One traditional method of backing up data on a handset is via direct cable connection to a desktop computer or notebook. For highly mobile professionals, however, this isn't possible on a daily basis, if at all, Brinkschulte explains.
So what's a company to do when notified that a mobile device is M.I.A.? Damage control should be the first priority; risk-analyze the content on the device and identify its potential for misuse and abuse. If the data is deemed critical, remote synchronization is possible if the device is still powered up, ensuring that the device's data has been backed up as recently as possible.
Ward Pyles, security analyst for Southern Company -- one of the largest power suppliers in the U.S. -- says one problem plaguing the data recovery field is the ability to handle different smartphone platforms. "These days, we're dealing with Windows Mobile phones, BlackBerrys, even the iPhone. We need a solution to fit as many of [these platforms] as possible," he says.
The easiest way to back up data is to do a data dump or make an image of that media, using a software program such as Logicube. This kind of software enables a media-to-disk copy of data while also authenticating it. "The average company doesn't need full forensic capabilities," Pyles says.

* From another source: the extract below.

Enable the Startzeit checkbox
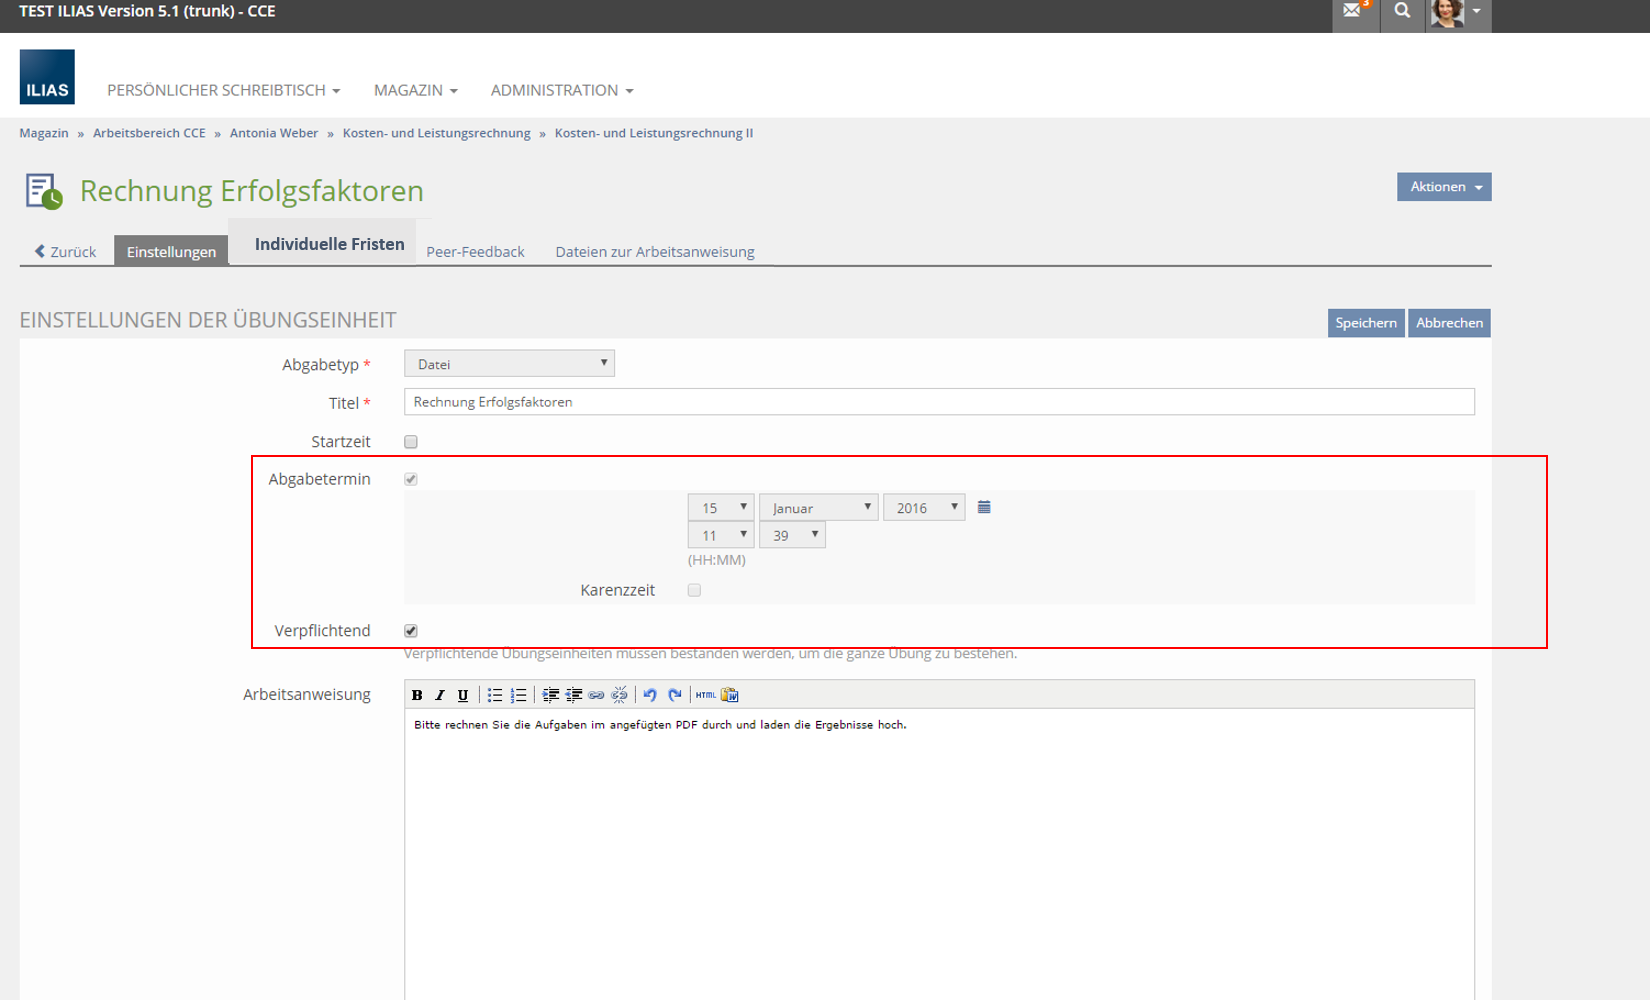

The biggest issue in the data recovery world is validating that backups are successful, adds Pyles. Smaller enterprises that may not have extensive I.T. resources are most likely to suffer from invalid backups. The problem most often is that the image gets corrupted during the backup process, or the desired data is somehow missing, which can be very problematic if the enterprise falls under industry regulations such as Sarbanes-Oxley. "Companies need a backup plan even for backups," Pyles says.

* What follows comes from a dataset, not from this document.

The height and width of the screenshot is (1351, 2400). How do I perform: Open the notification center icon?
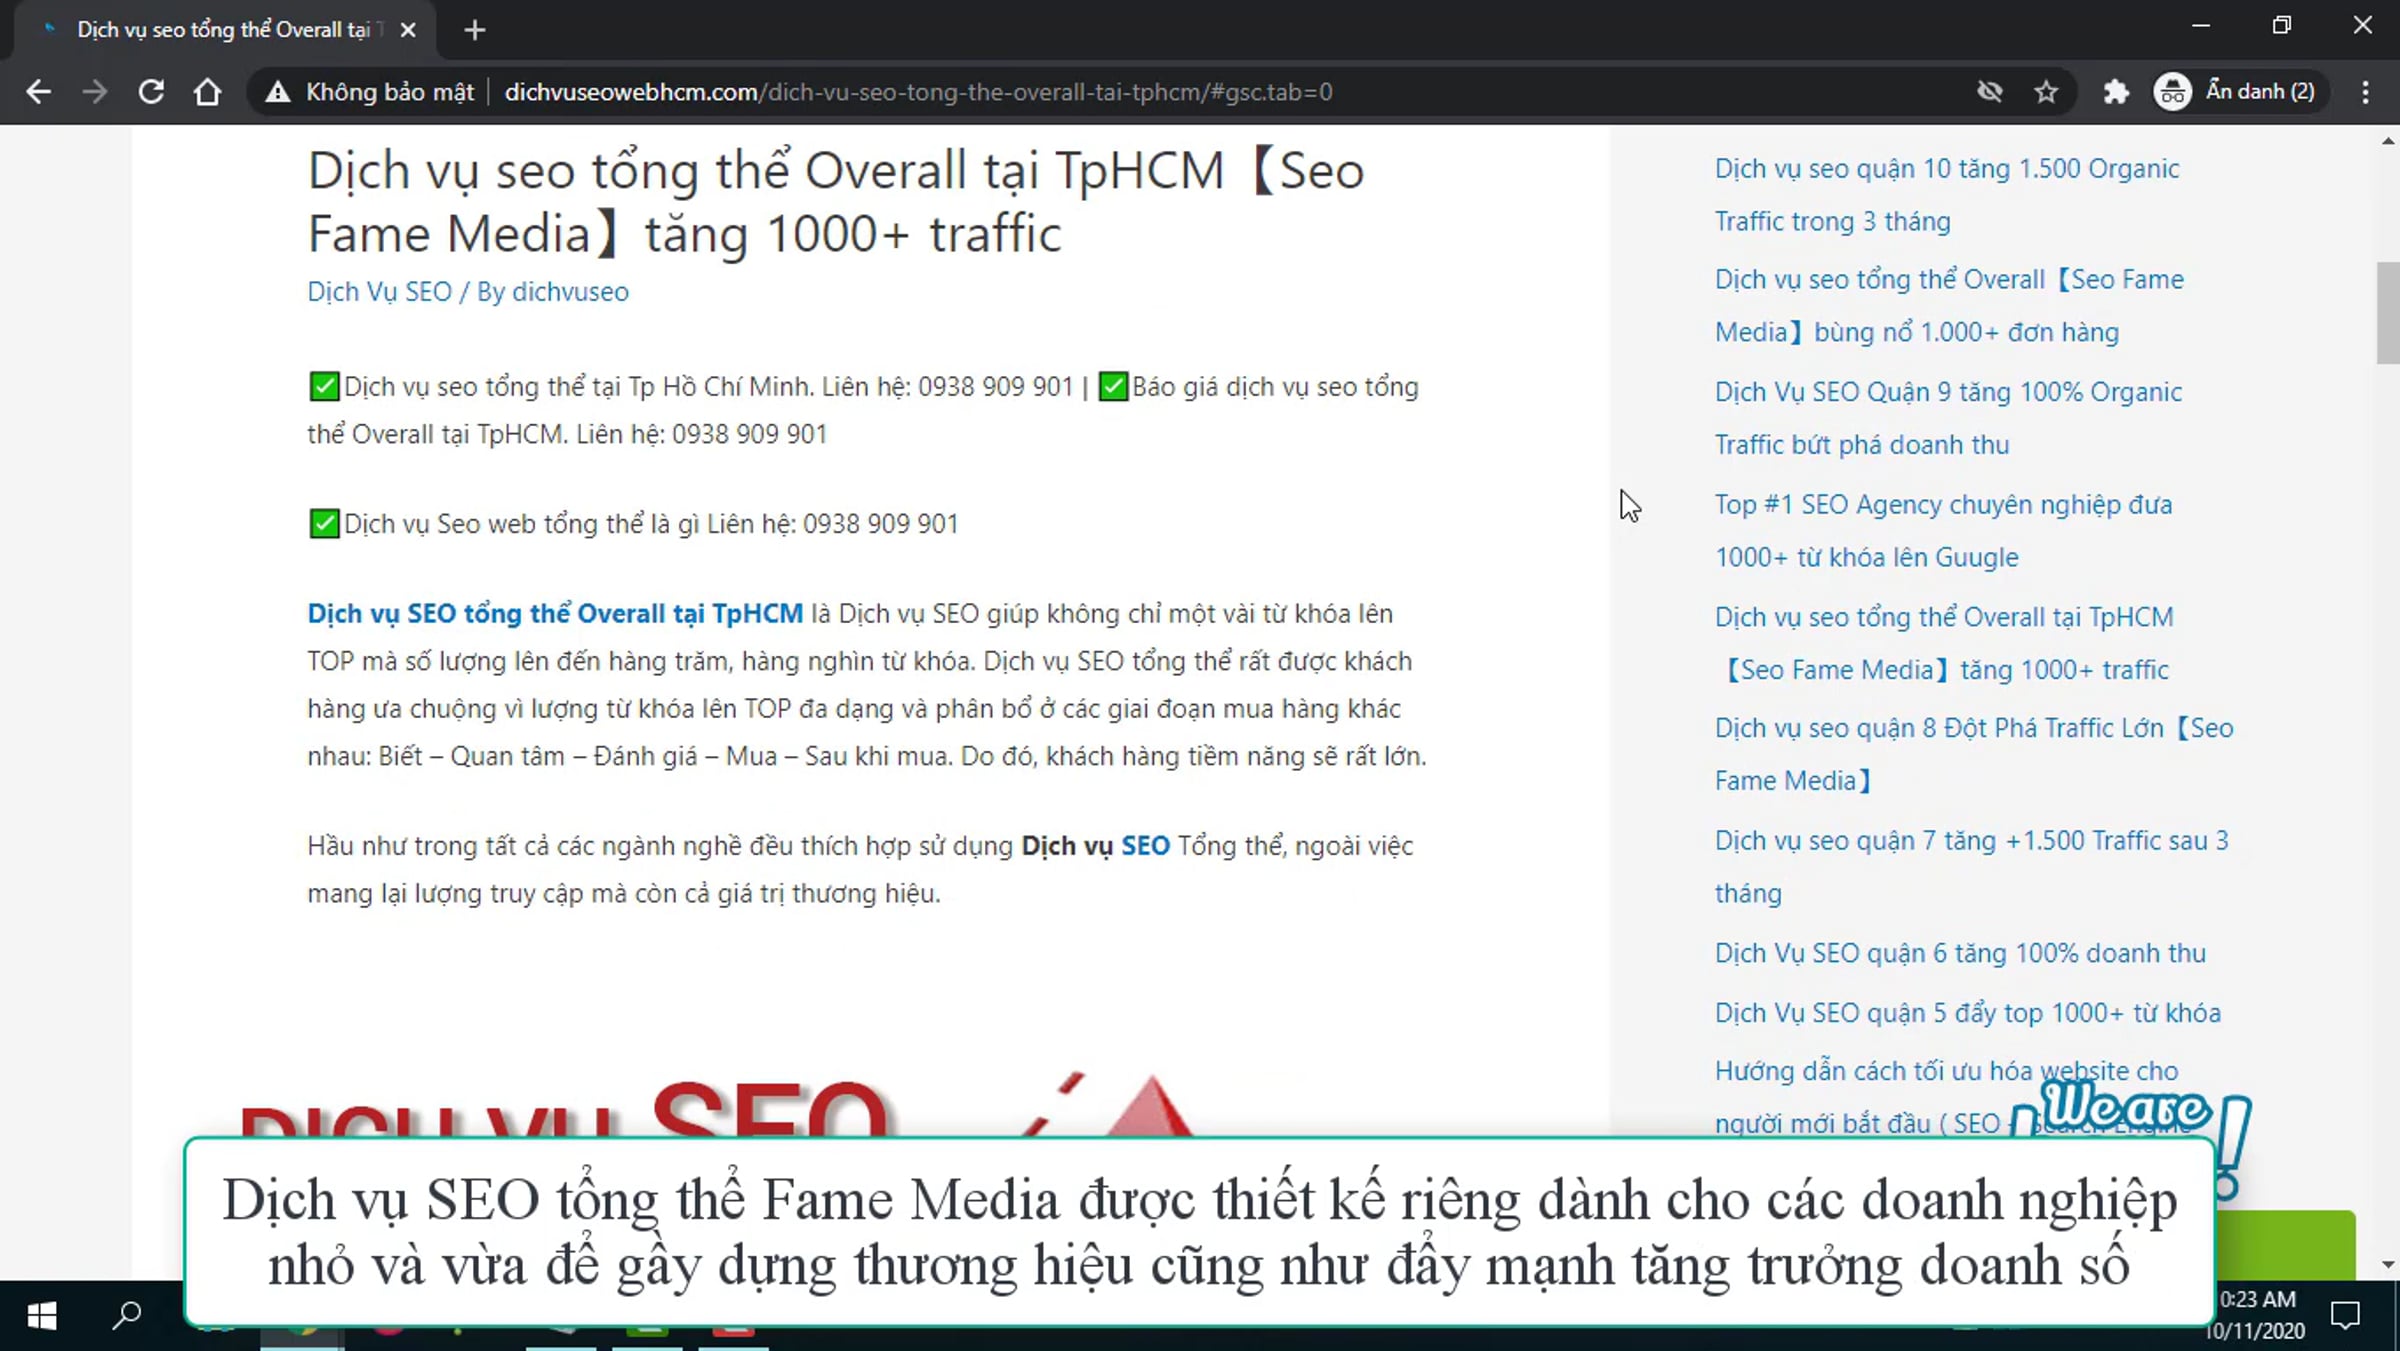(x=2345, y=1315)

The problem with invalid backups isn't with the backup software itself, but with the process involved with backing up data. "If you don't test your backups, you don't know if it will work when you need it to work," adds Pyles.
The Information Technology Association of America reports that 80% of SMBs lack adequate data protection.

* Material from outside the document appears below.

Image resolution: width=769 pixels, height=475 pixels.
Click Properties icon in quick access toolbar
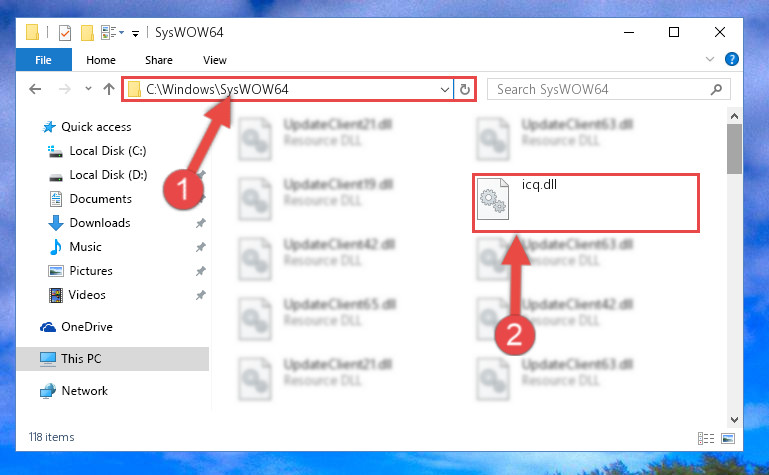coord(64,33)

That said, backing up data on a handset via VPN is enormously data intensive and simply not feasible for most enterprises. It can involve as much as 30 GB of data and run up to 30 minutes, which drains the battery.
Synchronica's Mobile Backup solution employs a Web-based interface that workers can use to manage backed up data. It leverages over-the-air configuration, eliminating manual setup.
SonicWALL's Continuous Data Protection solution backs up information in online storage each time data is created or modified. Its backups are performed each time a user connects to the corporate network.
Pyles sees virtualization and application presentation as the answer to the data backup and recovery dilemma in the future. Because working through applications on a presentation server is essentially computing "in the cloud," it's easier to organize, protect and control your data, explains Pyles.
Southern uses many different types of backup software and has even developed its own internal solutions. "Depending on what we're backing up, we use the right solution [for the situation]," explains Pyles. While it's difficult to determine the impact of data loss on an enterprise, he says, "if you have the proper business continuity plan in place, there shouldn't be a major problem."
Southern's field employees travel with Panasonic Toughbook laptops in their trucks and, for a while, had problems with miscreants burglarizing the vehicles and taking the devices. For this reason, the company no longer stores data locally on the devices.
"Let's not rely on having to recover data," says Pyles. "Let's ensure that we have a backup."